Yes. I think the second one was about the improving process improvements and cost improves with contractors. Is that right, Eric?
Yes. Just on improving contractor processes and expanding supply chain, how should we be thinking about the duration of the impacts playing out in the quarters ahead, so we start to see benefits from that – whatever you are putting in place from a mitigation standpoint, just so we can understand that? Thanks.
Right. Yes, and Rex, please jump in. Regarding the process improvements of contractors, improving the percent of preferred mix from the historic, I guess low-80% is pretty sudden. I mean that’s a quick impact, the more we can push our service request to our percent referred, the lower our costs are going to be. So, that’s pretty quick. It’s just – it’s the amount of time that they take to raise that level. And I think the control team is doing a great job of that today. So, we should be able to see more of that as we go forward. And regarding supply chain, as I mentioned, we are paying 8% to 12% more today for parts and equipment than we did a year ago. But our contractors are paying 15% to 25%, round numbers. So, anything we can shift to our sourcing from theirs is going to save us money and help gross profit and gross margin. So, again, that could be fairly quick as well. We just have to get them to allow us to purchase for them. Rex, anything else you would like to add?

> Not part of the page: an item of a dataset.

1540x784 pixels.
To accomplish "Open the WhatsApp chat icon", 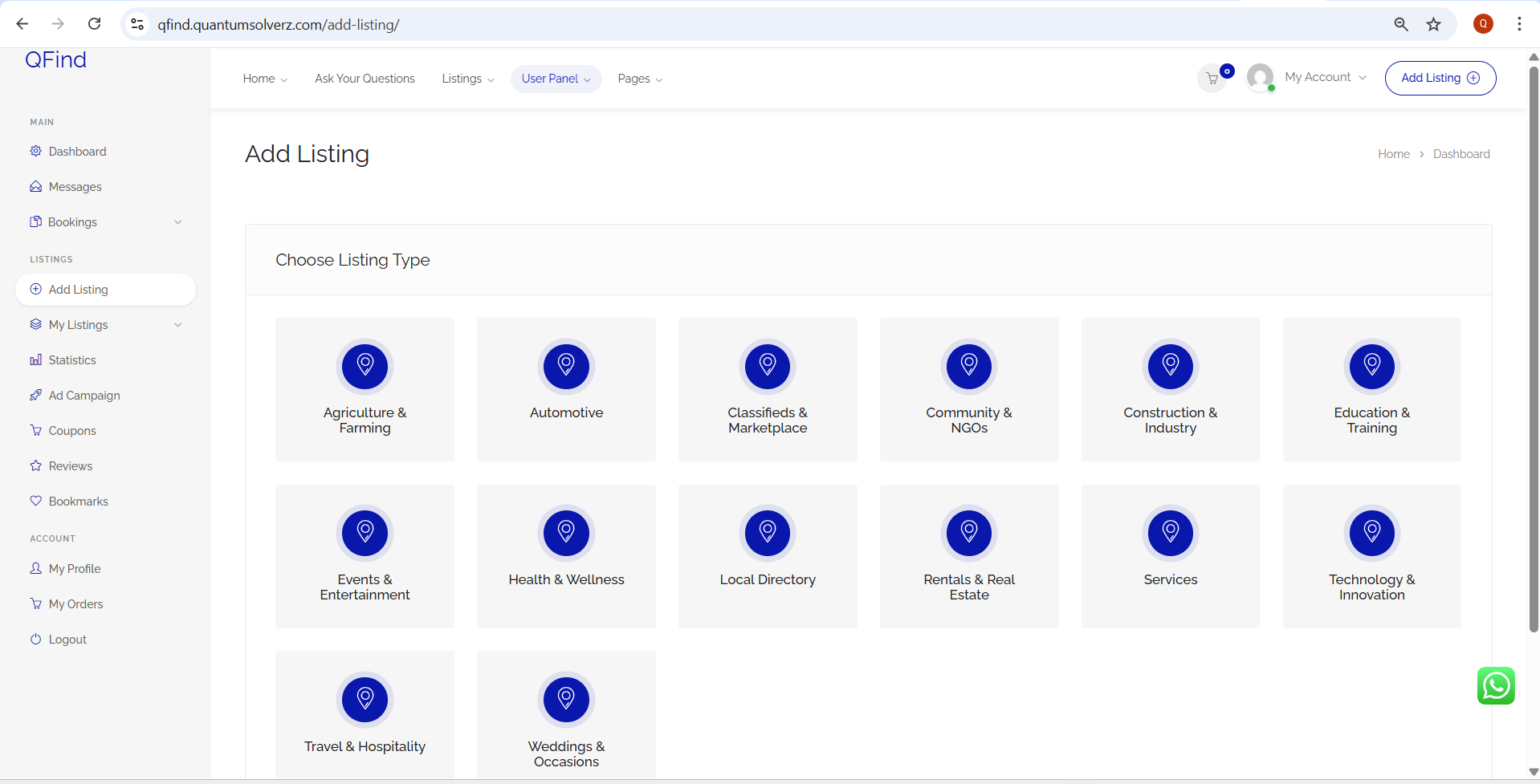I will pyautogui.click(x=1495, y=686).
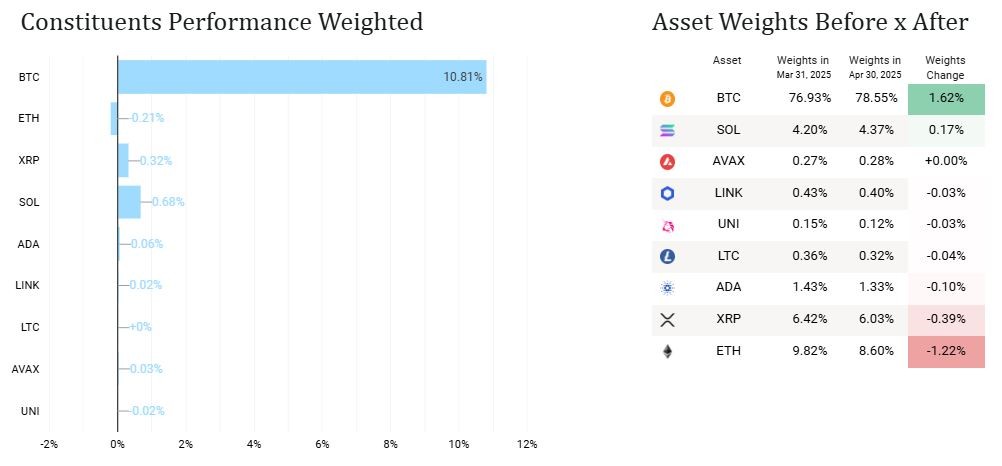
Task: Click the Cardano ADA icon
Action: [667, 288]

I will add two things. One is on our preferred contractors. They seem to have a much better handle on being able to help us manage cost, because the volume they handle. And so that’s why it’s so important that we increase the percent of preferred, because the kind of network contract, if you will, are certainly a lot more expensive than our preferred. And then the second is, I think there has been some work or will continue to do some work on optimizing our selection algorithms for contractors so that we can help increase that percent of preferred. So, this is definitely a big unlock or a cost mitigator for us as well as what Brian spoke about in terms of where we source parts versus our contractors.

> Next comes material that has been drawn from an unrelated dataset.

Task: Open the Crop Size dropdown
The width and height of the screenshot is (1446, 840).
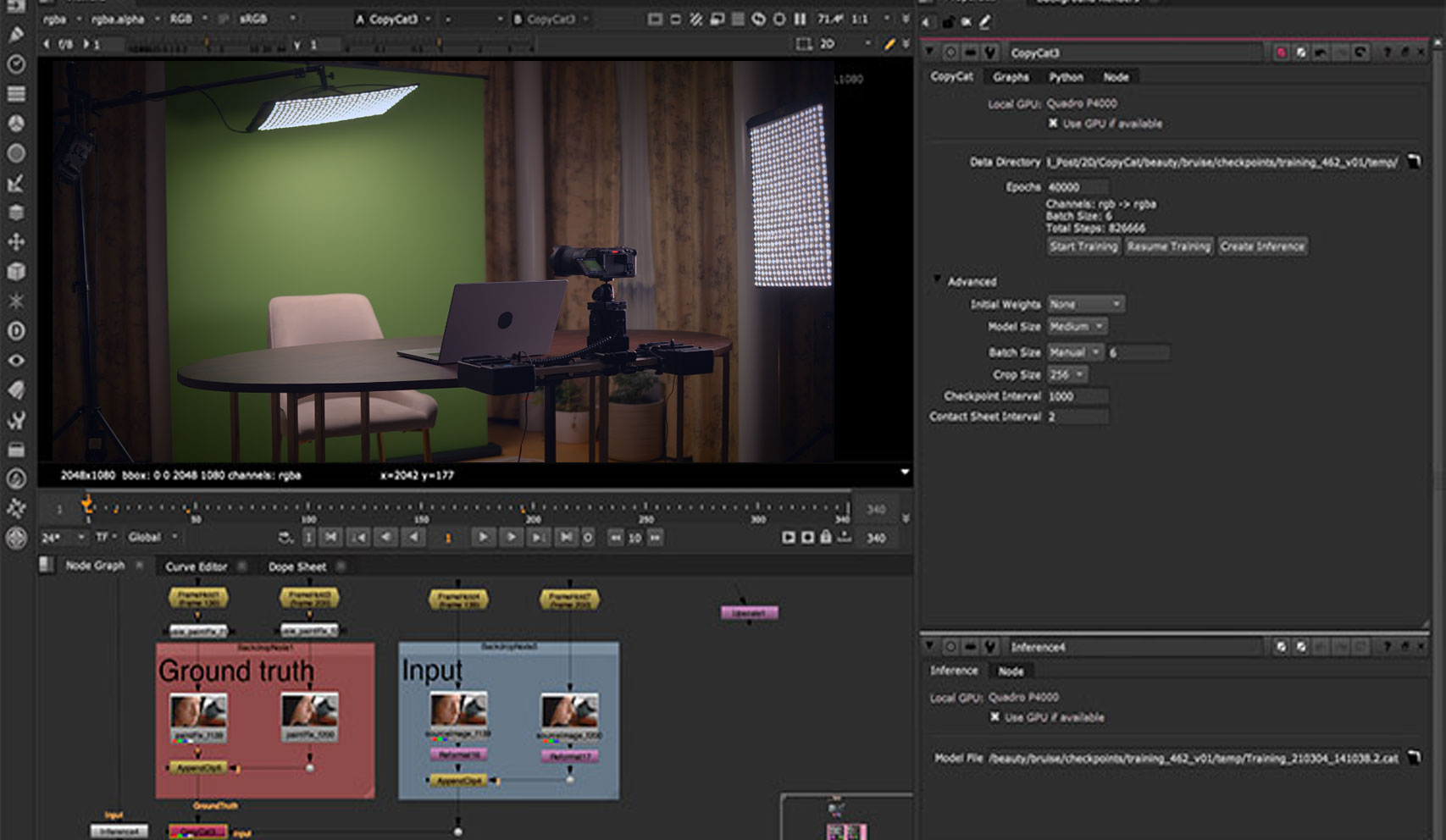Action: [1067, 374]
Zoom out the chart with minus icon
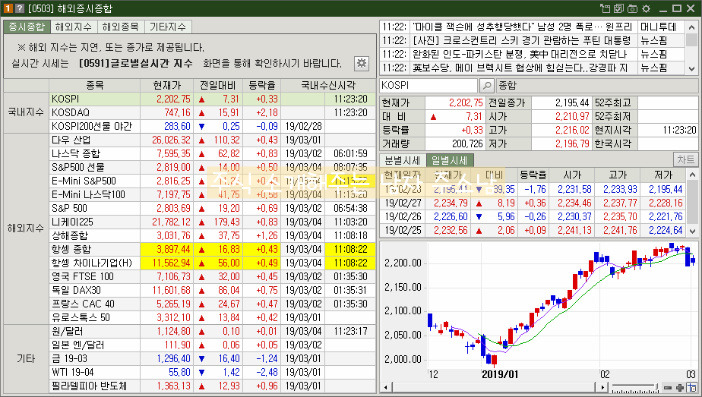The width and height of the screenshot is (702, 397). 668,388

Great. And that is it for all our questions today. So, I would like to hand back to Rex Tibbens for any closing remarks.
Thank you. In closing, while Frontdoor is facing some near-term external challenges around accelerating inflation rates in the macro real estate environment that are beyond our control, we absolutely remain focused on improving the key drivers of our business and really focusing on controlling the controllable. So, thank you again for your time this afternoon, and we look forward to talking to you in our next earnings call.
Ladies and gentlemen thank you again for joining Frontdoor’s first quarter 2022 earnings call. Today’s call is now concluded.